* Assignment:
Transcribe the records word for word, leaving nothing out.
### Given data ###
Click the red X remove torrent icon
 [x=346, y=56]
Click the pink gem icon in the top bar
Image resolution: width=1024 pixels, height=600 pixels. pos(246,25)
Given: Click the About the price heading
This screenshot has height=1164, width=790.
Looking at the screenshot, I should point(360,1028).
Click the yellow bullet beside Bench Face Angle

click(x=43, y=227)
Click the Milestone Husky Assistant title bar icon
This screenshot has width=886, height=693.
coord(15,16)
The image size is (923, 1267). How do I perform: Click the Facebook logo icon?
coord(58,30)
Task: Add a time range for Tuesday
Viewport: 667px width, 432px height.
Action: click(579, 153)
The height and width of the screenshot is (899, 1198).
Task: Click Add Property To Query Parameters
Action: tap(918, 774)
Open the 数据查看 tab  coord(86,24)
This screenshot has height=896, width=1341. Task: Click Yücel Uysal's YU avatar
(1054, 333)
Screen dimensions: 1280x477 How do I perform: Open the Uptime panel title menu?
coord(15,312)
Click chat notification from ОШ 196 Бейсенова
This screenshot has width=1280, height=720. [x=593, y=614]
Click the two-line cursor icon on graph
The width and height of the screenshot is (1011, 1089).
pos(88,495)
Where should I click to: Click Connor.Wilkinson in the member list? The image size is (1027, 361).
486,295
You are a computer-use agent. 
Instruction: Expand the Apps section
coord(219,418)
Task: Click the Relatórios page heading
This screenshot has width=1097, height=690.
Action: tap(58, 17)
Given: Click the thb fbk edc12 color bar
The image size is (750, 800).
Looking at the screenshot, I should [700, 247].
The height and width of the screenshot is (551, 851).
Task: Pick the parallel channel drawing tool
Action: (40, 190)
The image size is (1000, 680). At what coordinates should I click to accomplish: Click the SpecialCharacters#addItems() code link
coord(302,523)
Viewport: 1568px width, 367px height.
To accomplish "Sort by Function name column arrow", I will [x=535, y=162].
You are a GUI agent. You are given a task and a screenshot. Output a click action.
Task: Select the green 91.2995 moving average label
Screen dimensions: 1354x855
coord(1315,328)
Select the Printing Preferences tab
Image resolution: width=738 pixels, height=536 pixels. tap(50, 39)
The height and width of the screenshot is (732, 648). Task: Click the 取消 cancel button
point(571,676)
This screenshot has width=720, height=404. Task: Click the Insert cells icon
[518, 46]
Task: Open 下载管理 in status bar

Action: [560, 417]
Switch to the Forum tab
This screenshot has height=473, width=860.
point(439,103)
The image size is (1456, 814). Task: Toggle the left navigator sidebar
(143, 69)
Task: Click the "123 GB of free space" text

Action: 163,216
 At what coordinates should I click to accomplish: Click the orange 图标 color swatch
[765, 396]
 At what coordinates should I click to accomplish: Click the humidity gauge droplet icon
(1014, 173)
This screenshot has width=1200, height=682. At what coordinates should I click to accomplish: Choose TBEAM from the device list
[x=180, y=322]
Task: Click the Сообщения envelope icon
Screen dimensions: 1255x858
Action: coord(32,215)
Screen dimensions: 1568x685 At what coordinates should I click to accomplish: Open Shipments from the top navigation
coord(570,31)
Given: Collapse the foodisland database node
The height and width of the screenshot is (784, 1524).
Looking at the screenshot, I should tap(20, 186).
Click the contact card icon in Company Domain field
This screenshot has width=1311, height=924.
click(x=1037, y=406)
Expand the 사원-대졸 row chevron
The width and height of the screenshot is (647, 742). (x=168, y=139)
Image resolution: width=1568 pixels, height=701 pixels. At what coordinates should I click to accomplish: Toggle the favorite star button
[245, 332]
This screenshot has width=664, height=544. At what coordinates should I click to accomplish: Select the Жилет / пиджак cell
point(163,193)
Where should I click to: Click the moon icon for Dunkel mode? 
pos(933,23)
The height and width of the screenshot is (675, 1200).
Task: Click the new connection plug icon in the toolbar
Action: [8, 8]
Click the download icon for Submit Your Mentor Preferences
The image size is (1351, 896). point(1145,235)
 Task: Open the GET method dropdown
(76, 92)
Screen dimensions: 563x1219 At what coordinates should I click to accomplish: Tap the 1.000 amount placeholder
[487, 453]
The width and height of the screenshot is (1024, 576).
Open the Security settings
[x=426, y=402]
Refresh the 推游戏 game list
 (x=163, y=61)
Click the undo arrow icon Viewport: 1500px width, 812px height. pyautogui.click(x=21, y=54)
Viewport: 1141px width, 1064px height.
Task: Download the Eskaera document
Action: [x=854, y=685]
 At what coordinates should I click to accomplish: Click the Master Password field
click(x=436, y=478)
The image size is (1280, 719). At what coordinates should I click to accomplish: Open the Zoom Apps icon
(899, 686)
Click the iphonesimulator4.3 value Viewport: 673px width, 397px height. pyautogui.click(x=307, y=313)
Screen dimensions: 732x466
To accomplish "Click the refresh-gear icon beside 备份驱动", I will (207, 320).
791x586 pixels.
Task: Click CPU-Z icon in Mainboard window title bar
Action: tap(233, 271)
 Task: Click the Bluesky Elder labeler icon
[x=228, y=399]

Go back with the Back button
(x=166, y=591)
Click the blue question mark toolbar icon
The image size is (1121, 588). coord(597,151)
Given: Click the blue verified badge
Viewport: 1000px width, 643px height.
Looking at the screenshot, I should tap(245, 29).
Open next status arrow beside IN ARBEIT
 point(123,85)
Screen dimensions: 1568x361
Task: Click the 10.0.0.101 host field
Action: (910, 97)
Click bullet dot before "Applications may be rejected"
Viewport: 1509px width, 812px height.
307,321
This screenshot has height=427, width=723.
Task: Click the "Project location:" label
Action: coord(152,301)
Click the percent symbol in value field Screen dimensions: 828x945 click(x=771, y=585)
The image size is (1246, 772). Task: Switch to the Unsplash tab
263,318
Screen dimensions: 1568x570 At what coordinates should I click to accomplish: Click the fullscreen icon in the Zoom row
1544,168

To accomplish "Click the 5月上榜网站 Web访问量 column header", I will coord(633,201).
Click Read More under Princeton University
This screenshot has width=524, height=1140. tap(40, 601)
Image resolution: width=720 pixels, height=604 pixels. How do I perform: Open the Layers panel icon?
###
* Written response:
Click the red X remove torrent icon
 [x=346, y=56]
Click the pink gem icon in the top bar
Image resolution: width=1024 pixels, height=600 pixels. pos(246,25)
Given: Click the About the price heading
This screenshot has height=1164, width=790.
Looking at the screenshot, I should point(360,1028).
Click the yellow bullet beside Bench Face Angle

click(x=43, y=227)
Click the Milestone Husky Assistant title bar icon
This screenshot has width=886, height=693.
coord(15,16)
The image size is (923, 1267). How do I perform: Click the Facebook logo icon?
coord(58,30)
Task: Add a time range for Tuesday
Viewport: 667px width, 432px height.
Action: click(579, 153)
The height and width of the screenshot is (899, 1198).
Task: Click Add Property To Query Parameters
Action: tap(918, 774)
Open the 数据查看 tab  coord(86,24)
This screenshot has height=896, width=1341. Task: Click Yücel Uysal's YU avatar
(1054, 333)
Screen dimensions: 1280x477 How do I perform: Open the Uptime panel title menu?
coord(15,312)
Click chat notification from ОШ 196 Бейсенова
This screenshot has width=1280, height=720. [x=593, y=614]
Click the two-line cursor icon on graph
The width and height of the screenshot is (1011, 1089).
pos(88,495)
Where should I click to: Click Connor.Wilkinson in the member list? The image size is (1027, 361).
486,295
You are a computer-use agent. 
Instruction: Expand the Apps section
coord(219,418)
Task: Click the Relatórios page heading
This screenshot has width=1097, height=690.
Action: tap(58, 17)
Given: Click the thb fbk edc12 color bar
The image size is (750, 800).
Looking at the screenshot, I should [700, 247].
The height and width of the screenshot is (551, 851).
Task: Pick the parallel channel drawing tool
Action: (40, 190)
The image size is (1000, 680). At what coordinates should I click to accomplish: Click the SpecialCharacters#addItems() code link
coord(302,523)
Viewport: 1568px width, 367px height.
To accomplish "Sort by Function name column arrow", I will [x=535, y=162].
You are a GUI agent. You are given a task and a screenshot. Output a click action.
Task: Select the green 91.2995 moving average label
Screen dimensions: 1354x855
coord(1315,328)
Select the Printing Preferences tab
Image resolution: width=738 pixels, height=536 pixels. tap(50, 39)
The height and width of the screenshot is (732, 648). Task: Click the 取消 cancel button
point(571,676)
This screenshot has width=720, height=404. Task: Click the Insert cells icon
[518, 46]
Task: Open 下载管理 in status bar

Action: [560, 417]
Switch to the Forum tab
This screenshot has height=473, width=860.
point(439,103)
The image size is (1456, 814). Task: Toggle the left navigator sidebar
(143, 69)
Task: Click the "123 GB of free space" text

Action: 163,216
 At what coordinates should I click to accomplish: Click the orange 图标 color swatch
[765, 396]
 At what coordinates should I click to accomplish: Click the humidity gauge droplet icon
(1014, 173)
This screenshot has width=1200, height=682. At what coordinates should I click to accomplish: Choose TBEAM from the device list
[x=180, y=322]
Task: Click the Сообщения envelope icon
Screen dimensions: 1255x858
Action: coord(32,215)
Screen dimensions: 1568x685 At what coordinates should I click to accomplish: Open Shipments from the top navigation
coord(570,31)
Given: Collapse the foodisland database node
The height and width of the screenshot is (784, 1524).
Looking at the screenshot, I should tap(20, 186).
Click the contact card icon in Company Domain field
This screenshot has width=1311, height=924.
click(x=1037, y=406)
Expand the 사원-대졸 row chevron
The width and height of the screenshot is (647, 742). (x=168, y=139)
Image resolution: width=1568 pixels, height=701 pixels. At what coordinates should I click to accomplish: Toggle the favorite star button
[245, 332]
This screenshot has width=664, height=544. At what coordinates should I click to accomplish: Select the Жилет / пиджак cell
point(163,193)
Where should I click to: Click the moon icon for Dunkel mode? 
pos(933,23)
The height and width of the screenshot is (675, 1200).
Task: Click the new connection plug icon in the toolbar
Action: [8, 8]
Click the download icon for Submit Your Mentor Preferences
The image size is (1351, 896). point(1145,235)
 Task: Open the GET method dropdown
(76, 92)
Screen dimensions: 563x1219 At what coordinates should I click to accomplish: Tap the 1.000 amount placeholder
[487, 453]
The width and height of the screenshot is (1024, 576).
Open the Security settings
[x=426, y=402]
Refresh the 推游戏 game list
 (x=163, y=61)
Click the undo arrow icon Viewport: 1500px width, 812px height. pyautogui.click(x=21, y=54)
Viewport: 1141px width, 1064px height.
Task: Download the Eskaera document
Action: [x=854, y=685]
 At what coordinates should I click to accomplish: Click the Master Password field
click(x=436, y=478)
The image size is (1280, 719). At what coordinates should I click to accomplish: Open the Zoom Apps icon
(899, 686)
Click the iphonesimulator4.3 value Viewport: 673px width, 397px height. pyautogui.click(x=307, y=313)
Screen dimensions: 732x466
To accomplish "Click the refresh-gear icon beside 备份驱动", I will (207, 320).
791x586 pixels.
Task: Click CPU-Z icon in Mainboard window title bar
Action: tap(233, 271)
 Task: Click the Bluesky Elder labeler icon
[x=228, y=399]

Go back with the Back button
(x=166, y=591)
Click the blue question mark toolbar icon
The image size is (1121, 588). coord(597,151)
Given: Click the blue verified badge
Viewport: 1000px width, 643px height.
Looking at the screenshot, I should tap(245, 29).
Open next status arrow beside IN ARBEIT
 point(123,85)
Screen dimensions: 1568x361
Task: Click the 10.0.0.101 host field
Action: (910, 97)
Click bullet dot before "Applications may be rejected"
Viewport: 1509px width, 812px height.
307,321
This screenshot has height=427, width=723.
Task: Click the "Project location:" label
Action: coord(152,301)
Click the percent symbol in value field Screen dimensions: 828x945 click(x=771, y=585)
The image size is (1246, 772). Task: Switch to the Unsplash tab
263,318
Screen dimensions: 1568x570 At what coordinates should I click to accomplish: Click the fullscreen icon in the Zoom row
1544,168

To accomplish "Click the 5月上榜网站 Web访问量 column header", I will coord(633,201).
Click Read More under Princeton University
This screenshot has width=524, height=1140. tap(40, 601)
Image resolution: width=720 pixels, height=604 pixels. How do I perform: Open the Layers panel icon?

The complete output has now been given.